How a hospital sought to reduce strain on staff and improve outcomes using new enterprise imaging technology
The need to address the NHS' shortage of radiologists is widely recognised in England, where unmanageable workloads are said to be adding more strain on a workforce already spread too thin.
One organisation that has experienced increasing demand on services is Princess Alexandra Hospital NHS Trust (PAHT), located in the south-east, where the radiology department has seen a 10% year-on-year increase in imaging referrals.
The trust, established in 1965, looks after a local population of over 350,000 people, operating across three sites, the Princess Alexandra Hospital, St Margaret’s Hospital and Herts and Essex Hospital.
In 2017, with its existing contract up for renewal, a team set out to procure a new Picture Archiving and Communication System (PACS), wanting to iron out some of the challenges staff were facing, from poor interoperability to a lack of quality control and more.
“The imaging system is key to an A&E environment and the running of a hospital,” Stephen Townrow, imaging systems manager at the trust, told Healthcare IT News on a site visit earlier this month. “We viewed literally dozens of demos, and some were good, some were okay, but certainly that was an interesting experience. We had a clear set of requirements for what we wanted to achieve.”

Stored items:
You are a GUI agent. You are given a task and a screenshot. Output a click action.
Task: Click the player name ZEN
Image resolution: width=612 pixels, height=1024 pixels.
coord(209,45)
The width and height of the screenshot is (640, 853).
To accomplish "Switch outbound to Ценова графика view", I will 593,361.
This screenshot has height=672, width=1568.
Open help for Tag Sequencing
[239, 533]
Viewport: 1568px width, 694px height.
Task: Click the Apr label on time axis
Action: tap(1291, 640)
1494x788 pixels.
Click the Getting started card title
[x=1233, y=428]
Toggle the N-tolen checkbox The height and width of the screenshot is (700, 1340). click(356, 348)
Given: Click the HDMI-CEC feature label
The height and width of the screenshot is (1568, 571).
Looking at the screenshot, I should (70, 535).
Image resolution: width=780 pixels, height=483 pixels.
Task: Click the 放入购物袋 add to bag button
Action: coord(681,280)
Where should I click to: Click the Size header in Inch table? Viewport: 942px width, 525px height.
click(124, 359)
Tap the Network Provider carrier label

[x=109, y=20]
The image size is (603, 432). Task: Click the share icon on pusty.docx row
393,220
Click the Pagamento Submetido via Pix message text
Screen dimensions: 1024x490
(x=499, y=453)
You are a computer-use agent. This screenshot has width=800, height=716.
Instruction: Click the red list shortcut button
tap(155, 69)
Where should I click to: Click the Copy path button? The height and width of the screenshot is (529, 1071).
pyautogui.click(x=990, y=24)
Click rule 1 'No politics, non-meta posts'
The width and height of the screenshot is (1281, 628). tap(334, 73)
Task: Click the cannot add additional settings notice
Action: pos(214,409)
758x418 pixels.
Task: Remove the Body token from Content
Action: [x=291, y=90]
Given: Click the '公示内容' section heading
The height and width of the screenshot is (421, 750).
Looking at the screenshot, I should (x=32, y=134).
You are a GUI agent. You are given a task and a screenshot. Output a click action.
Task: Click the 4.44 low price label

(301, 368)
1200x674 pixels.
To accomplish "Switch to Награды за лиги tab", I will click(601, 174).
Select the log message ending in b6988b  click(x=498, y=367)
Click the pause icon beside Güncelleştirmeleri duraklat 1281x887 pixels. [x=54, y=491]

Exercise objective ▸
List every site the trust operates across, as named in the article on hospital imaging. The records are separate material and have no connection to the article.

Reply to the exercise ▸
- Princess Alexandra Hospital
- St Margaret’s Hospital
- Herts and Essex Hospital